The destruction from the earthquakes was particularly disheartening for the Defne Women’s Cooperative, as the business had just paid off all its debts for the first time and had entered the new year with stocks full, said Burç Deli.

She described the moment when she saw the cooperative’s premises, located in a secluded area in rural Hatay.

 “I looked around, but everything was rubble. There was nothing left. But then I said the same thing I’ve been saying for years: ‘Production will heal us’,” she said.

In nearby Kahramanmaras province, the epicentre of the earthquakes, the UN’s Development Programme (UNDP) has chosen to give priority to women in a recent grants scheme. According to the UNDP’s resident representative for Turkey, Louisa Vinton, this was prompted by the “disproportionate obstacles” that women faced even before the disaster. 

“In [Turkey], as in many countries, women are badly underrepresented in the labour market and the business world,” she told Inside Turkey. 

“One of the main reasons for this gender disparity is the burden of unpaid care work that women shoulder in the home,” she said, adding that the earthquakes aggravated this workload by disrupting established care routines. 

Women-led businesses suffered massive losses, with UNDP data showing that, after the earthquakes, the number of female-owned businesses under the local chamber of commerce shrank by 90% in Hatay’s Antakya district alone – from 450 to 45.

The Defne Women’s Cooperative, which helps connect agricultural producers with customers, is one of many grassroots organisations that have stepped in to fill the gap. The business has expanded operations to make sure they supply as many goods as possible to earthquake-affected areas, but also to provide financial support to as many female producers as possible. 

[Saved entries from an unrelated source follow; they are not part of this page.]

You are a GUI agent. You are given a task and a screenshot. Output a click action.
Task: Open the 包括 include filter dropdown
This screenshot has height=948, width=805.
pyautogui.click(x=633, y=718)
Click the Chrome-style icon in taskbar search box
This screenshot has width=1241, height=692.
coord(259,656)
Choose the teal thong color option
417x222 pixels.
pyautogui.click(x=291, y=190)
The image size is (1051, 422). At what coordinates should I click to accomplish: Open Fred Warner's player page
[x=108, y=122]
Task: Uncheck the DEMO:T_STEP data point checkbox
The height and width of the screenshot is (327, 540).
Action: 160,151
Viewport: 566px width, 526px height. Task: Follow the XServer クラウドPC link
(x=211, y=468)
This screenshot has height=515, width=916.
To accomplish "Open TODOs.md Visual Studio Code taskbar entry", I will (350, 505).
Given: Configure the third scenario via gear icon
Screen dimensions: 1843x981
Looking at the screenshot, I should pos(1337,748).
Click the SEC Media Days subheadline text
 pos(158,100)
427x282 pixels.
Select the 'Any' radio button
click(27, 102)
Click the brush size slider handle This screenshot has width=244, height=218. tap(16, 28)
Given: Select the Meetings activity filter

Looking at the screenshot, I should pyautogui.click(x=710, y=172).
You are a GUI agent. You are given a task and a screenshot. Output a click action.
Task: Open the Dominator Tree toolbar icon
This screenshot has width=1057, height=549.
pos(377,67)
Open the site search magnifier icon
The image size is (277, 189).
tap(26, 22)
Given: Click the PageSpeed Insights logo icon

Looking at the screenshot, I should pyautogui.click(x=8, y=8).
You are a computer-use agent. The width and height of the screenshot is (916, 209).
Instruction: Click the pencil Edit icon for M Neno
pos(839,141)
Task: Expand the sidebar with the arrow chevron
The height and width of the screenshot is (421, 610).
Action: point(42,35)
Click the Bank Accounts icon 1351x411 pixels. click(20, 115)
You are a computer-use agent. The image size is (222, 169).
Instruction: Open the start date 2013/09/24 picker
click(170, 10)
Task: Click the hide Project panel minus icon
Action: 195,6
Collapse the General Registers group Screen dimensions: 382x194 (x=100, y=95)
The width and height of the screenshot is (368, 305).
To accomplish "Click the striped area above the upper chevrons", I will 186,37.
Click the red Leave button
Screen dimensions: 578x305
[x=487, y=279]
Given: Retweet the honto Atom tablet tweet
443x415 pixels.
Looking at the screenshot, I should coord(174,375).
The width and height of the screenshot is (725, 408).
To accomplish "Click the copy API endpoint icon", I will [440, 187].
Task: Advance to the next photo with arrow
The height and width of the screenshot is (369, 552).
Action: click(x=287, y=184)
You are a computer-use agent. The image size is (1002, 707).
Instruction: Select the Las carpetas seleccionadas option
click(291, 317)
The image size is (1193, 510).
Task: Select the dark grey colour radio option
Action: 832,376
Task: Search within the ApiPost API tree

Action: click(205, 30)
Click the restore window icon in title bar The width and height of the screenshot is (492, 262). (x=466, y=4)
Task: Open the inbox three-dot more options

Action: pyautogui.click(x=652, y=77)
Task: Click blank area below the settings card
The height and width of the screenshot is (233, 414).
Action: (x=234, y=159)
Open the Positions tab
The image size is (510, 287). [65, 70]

For Vinton, the grassroots response shows “the vital role that can be played by community-based and volunteer organisations, which have the local knowledge and networks needed to mobilise swiftly in emergencies”.

Burç Deli pointed out that nine months on from the disaster, the cooperative has traded goods from 1,500 women farmers and producers. 

“There were a lot of people who came from Istanbul and bought large amounts of goods from us. They would buy whatever we could supply from the villages: olives, oil, any food at all. Then we would pack those up and they would be distributed to quake survivors in Defne Women’s Cooperative boxes,” Burç Deli explained.

She added that the cooperative’s work has contributed to the local economy by supplying survivors in Hatay with local goods and creating business for local vendors. Any cash donations they receive are passed on to the local soup kitchen.

Burç Deli believes that their activities have helped many local women maintain their independence. “If it wasn’t for our cooperative, a lot of women like me who lost their place of work would be living in temporary camps, getting harassed by random men,” she said. 

The UNDP will continue to prioritise female-owned businesses in their recovery efforts, with the awareness that running a business is “not just about securing an income,” Vinton said. 

“We hope the grants will serve as a catalyst for a wider recovery,” she added. “Employment of all kinds is crucial to establishing the financial independence that can help women escape situations in which they run the risk of falling victim to violence and abuse.”

Burç Deli said that the disaster made her aware of the need for better training in crisis management. 

“But you know what else I realised?” she added. “It turns out women have been managing crises at home their whole lives, so we were better at managing this crisis too.